知的財産ニュース 韓国特許庁、産業財産権紛争調停委員会の発足30周年記念式を開催
2025年5月14日
出所: 韓国特許庁
個人・中小企業の知財紛争を解決する心強い存在
韓国特許庁は5月14日水曜日、朝鮮(チョソン)パレスソウル江南(カンナム)(ソウル市江南区)にて産業財産権紛争調停※委員会(以下、「委員会」)発足30周年記念式を開いた。
※特許・商標・営業秘密など知財紛争を専門家の相談を受けて当事者間の対話と合意により解決する制度で、迅速で経済的に紛争を解決でき、調停成立時に確定判決と同一の「裁判上の和解」の効力があるため、訴訟に代わる紛争解決手段として使われる
産業財産権紛争調停の発足30周年を記念して成果の共有および褒賞などイベントを行う
記念式には、キム・ワンギ特許庁長、オ・ミンソクソウル中央地方法院長、キム・ヨンソン韓国知識財産保護院長をはじめ、産業財産権紛争調停委員など約100人が参加し、30周年の記念やこれまでの成果を振り返り、紛争解決機能の強化に向けた制度の改善策について話し合った。

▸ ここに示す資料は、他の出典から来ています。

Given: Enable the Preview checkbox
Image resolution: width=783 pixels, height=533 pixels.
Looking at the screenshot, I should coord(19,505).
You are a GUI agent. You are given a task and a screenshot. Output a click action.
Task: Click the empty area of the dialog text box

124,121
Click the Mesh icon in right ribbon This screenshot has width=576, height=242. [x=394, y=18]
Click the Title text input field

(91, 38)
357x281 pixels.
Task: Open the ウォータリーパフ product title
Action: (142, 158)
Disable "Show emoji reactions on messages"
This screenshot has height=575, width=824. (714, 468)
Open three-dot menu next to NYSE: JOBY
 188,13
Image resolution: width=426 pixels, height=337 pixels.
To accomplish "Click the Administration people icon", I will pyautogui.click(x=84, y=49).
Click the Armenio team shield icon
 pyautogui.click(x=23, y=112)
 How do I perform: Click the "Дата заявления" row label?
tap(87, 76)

記念式では、技術的・法律的な専門性を基に当事者間で紛争の合意による解決を図ってきた調停委員に褒賞を与えた。今年の受賞者は、チョン・ヨンギ弁理士(特許法人チョンアン、商標・意匠分野)、チョン・へヤン弁理士(キムアンドチャン法律事務所、特許分野)、イ・ジウン弁護士(法律事務所リバティ、法律分野)であり、最近3年間の紛争調停実績、紛争調停制度の発展への寄与度、業務の難易度などを評価し最優秀な3人が選ばれた。また、最も長い間、産業財産権紛争調停の発展のために献身してきたキ・ウナ弁護士(タソル特許法律事務所)には感謝牌を授与した。
産業財産権の紛争調停、1995年4件→2024年160件と着実に成長
1995年発足当初は産業財産権の紛争調停の申請件数が4件に過ぎなかったが、2017年57件、2021年83件、2024年には160件へと急増するなど着実に成長し、企業の知財紛争を解決する手段として定着している。

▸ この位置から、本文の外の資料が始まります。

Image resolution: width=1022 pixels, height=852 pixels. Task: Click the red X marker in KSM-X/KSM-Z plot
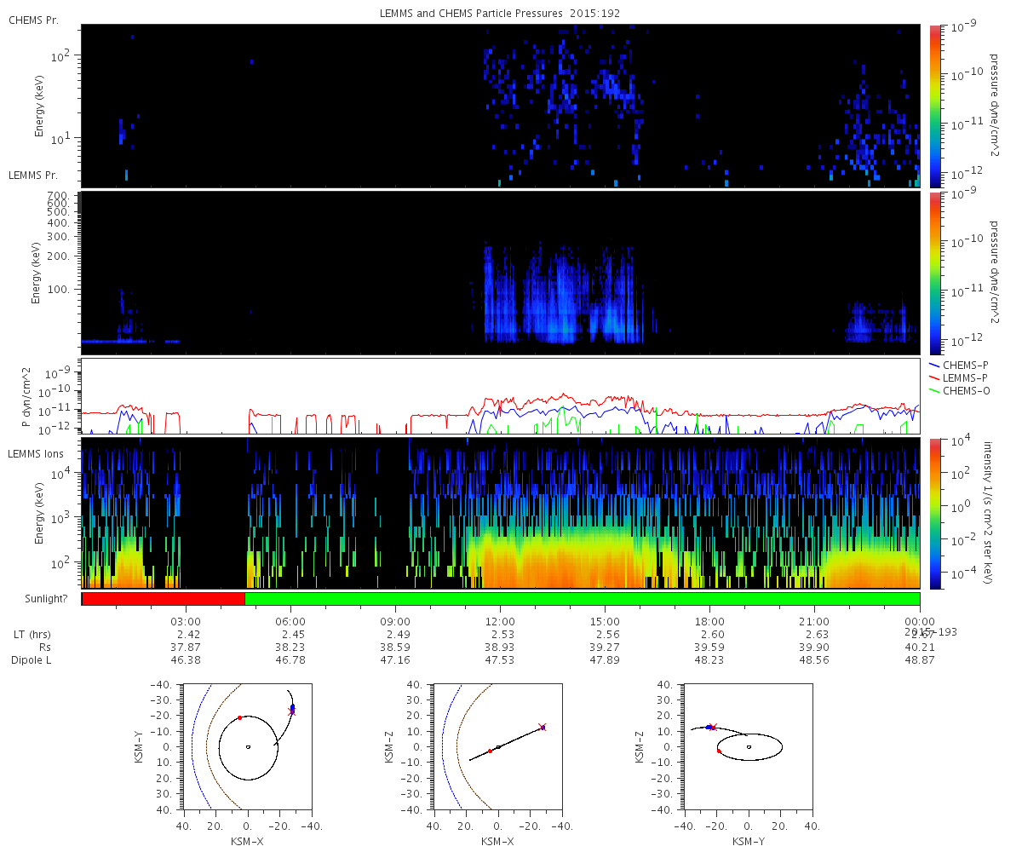tap(542, 727)
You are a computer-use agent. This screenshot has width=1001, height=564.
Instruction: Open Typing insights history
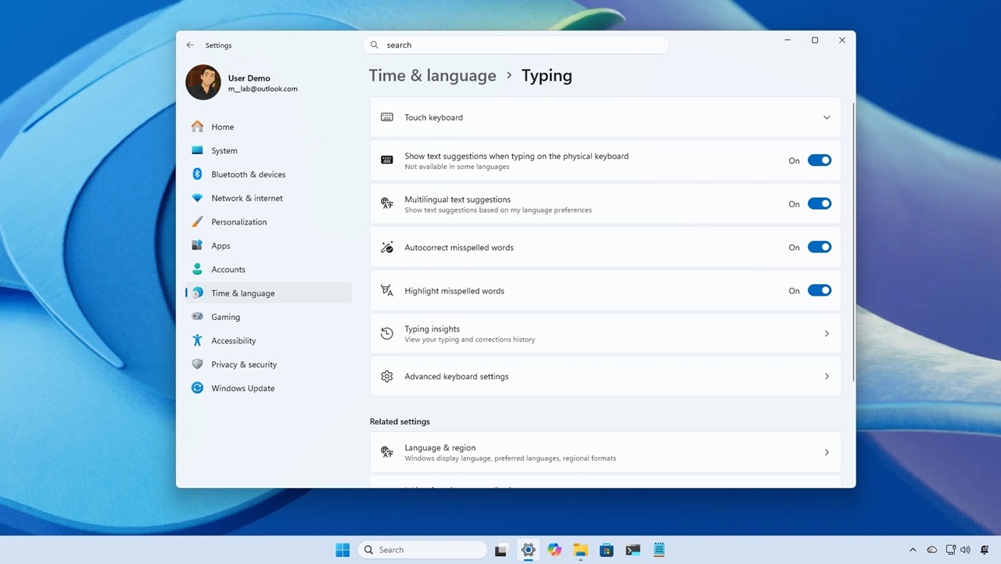click(605, 333)
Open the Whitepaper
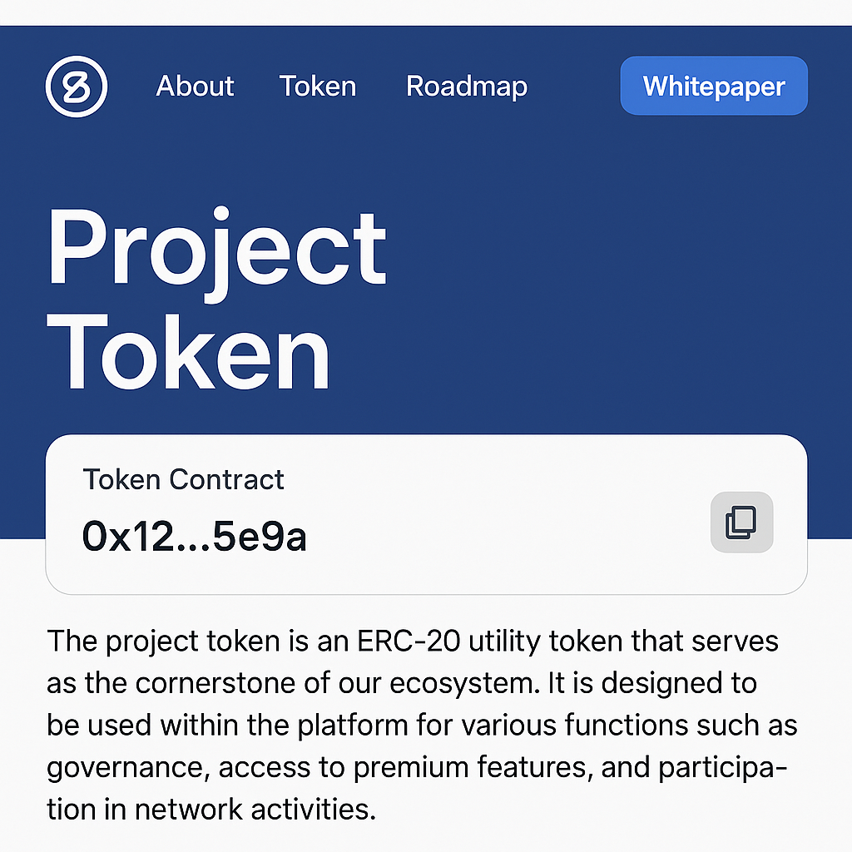 point(713,85)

とりわけ、直近10年間(2015年~2024年)における産業財産権紛争調停制度の活用状況を分析したところ、活用主体でみると、個人・中小企業による申請(697件)が91%と、比較的に紛争に要する費用や時間の負担が大きい個人・中小企業が多く活用していることがわかった。調停対象をみると、商標・意匠事件(491件)が全体事件の64%と最も多く申請されたが、特許・営業秘密の紛争(179件)も23%を占め、さまざまな知財分野で幅広く利用されているといえる。期間については事件の受付から処理まで平均79日がかかり、訴訟に比べて約5~8倍※迅速に処理されていることがわかった。
※直近5年間(2019年~2023年)第一審の平均処理期間:特許606日、商標368日(2023年、知財保護政策執行に関する年次報告書)
成立率をみると、両当事者が調停に応じた件数全体の半分以上(62%)は調停が成立されるなど効果的に紛争を解決したとみられる。知財紛争は、技術の類似性や権利侵害の成否などを判断する難しい内容の紛争であるが、委員会の専門性を積極的に活用した結果、一般的な調停制度※に比べ30%ポイント以上高い調停成立率となっている。
※民事調停成立率30.6%(2024年、司法年鑑)
特許庁長は「産業財産権紛争調停委員会は、技術紛争調停委員会の中で最も歴史が長いだけではなく、最も多くの紛争を受け付け解決している委員会である」とし、「今後も特許庁はより多くの企業が訴訟の代わりに紛争調停により解決を図れるよう、委員会の専門性の強化、裁判所・警察など関係機関との連携の強化、電子調停システムの導入など、ユーザーフレンドリーな制度改善を進めていく」と述べた。